- **Problem description**: Please transcribe only the lines from the one holding "The height and width of the screenshot is (784, 1553)." through the final line of the data, both included, with no pictures.

Top of Material provided

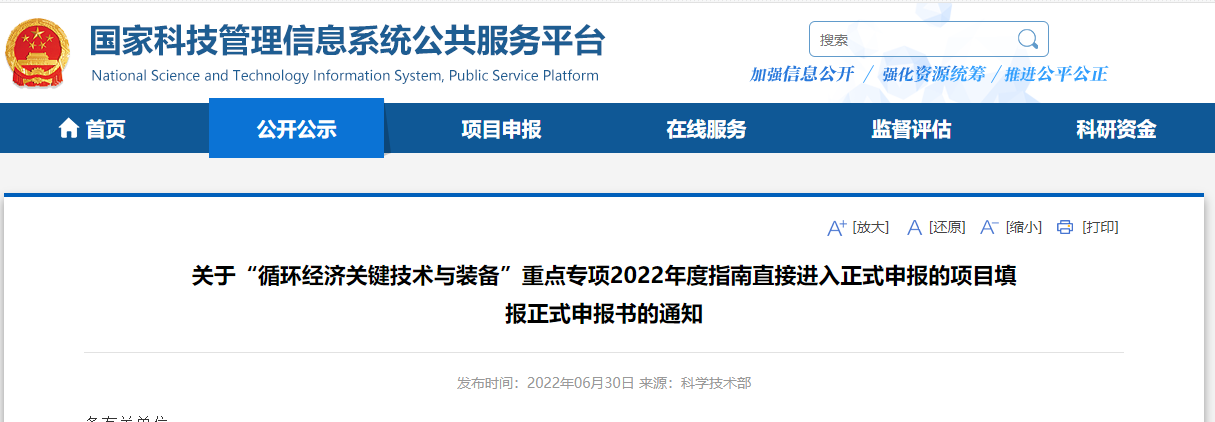Open the 公开公示 navigation tab
The height and width of the screenshot is (422, 1215).
296,129
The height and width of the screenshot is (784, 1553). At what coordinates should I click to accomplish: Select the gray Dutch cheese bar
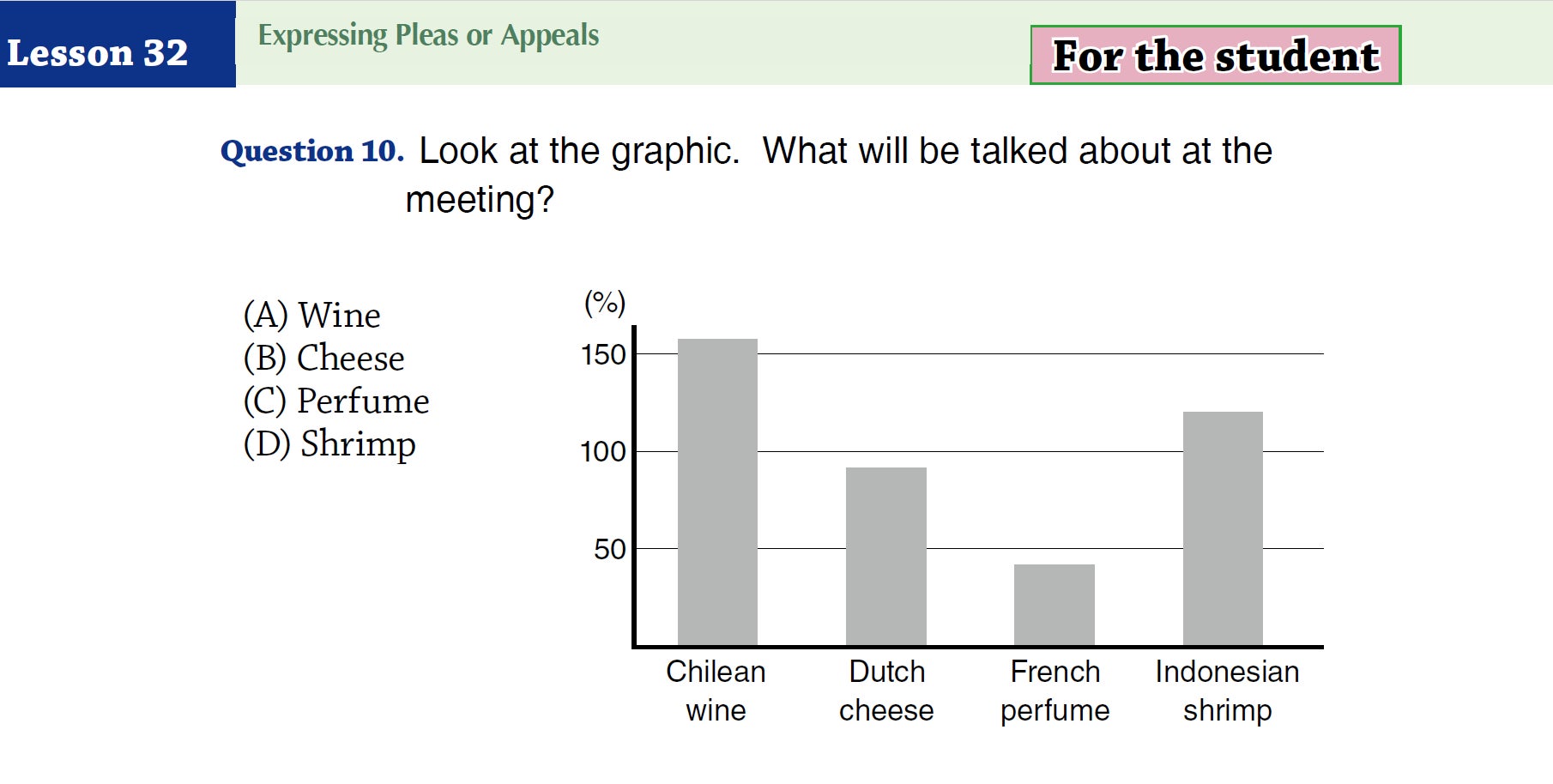pyautogui.click(x=885, y=556)
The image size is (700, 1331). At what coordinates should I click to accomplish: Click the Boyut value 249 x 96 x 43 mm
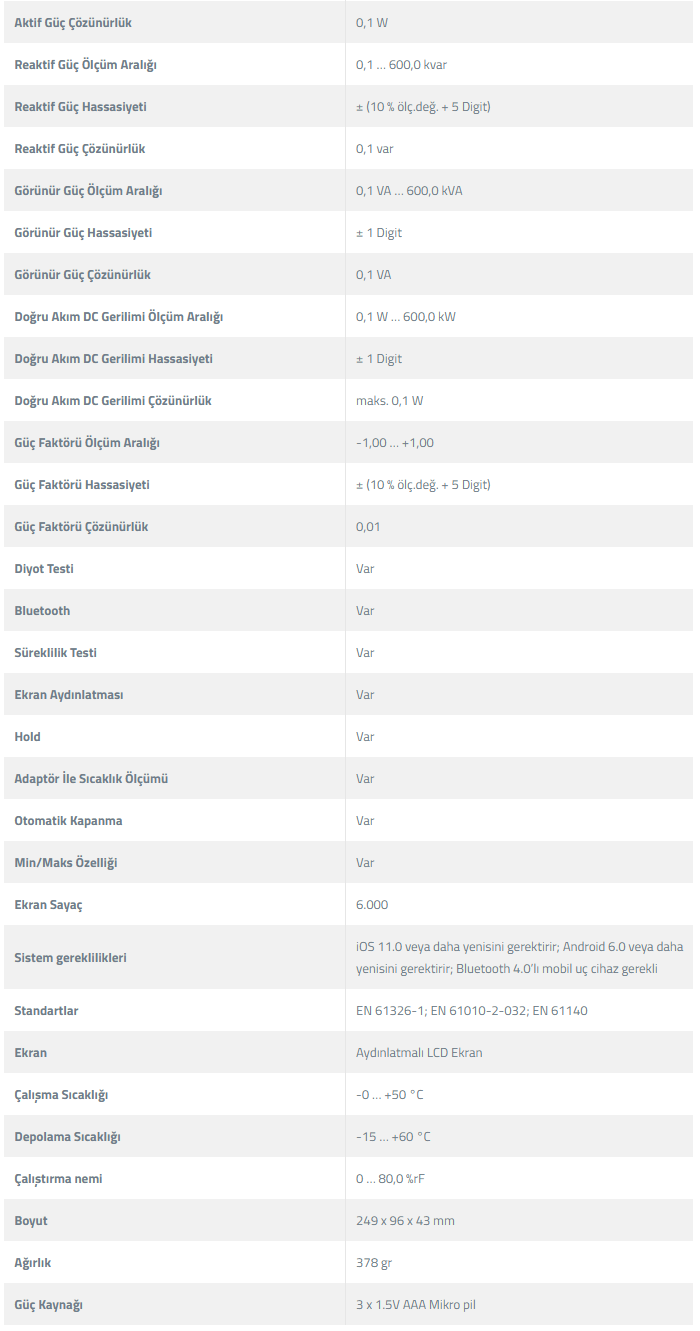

Bottom of Material provided

- **Response**:
The height and width of the screenshot is (784, 1553). At what coordinates should I click to accomplish: Select the gray Dutch cheese bar
pyautogui.click(x=885, y=556)
The image size is (700, 1331). At what coordinates should I click to accomplish: Click the Boyut value 249 x 96 x 43 mm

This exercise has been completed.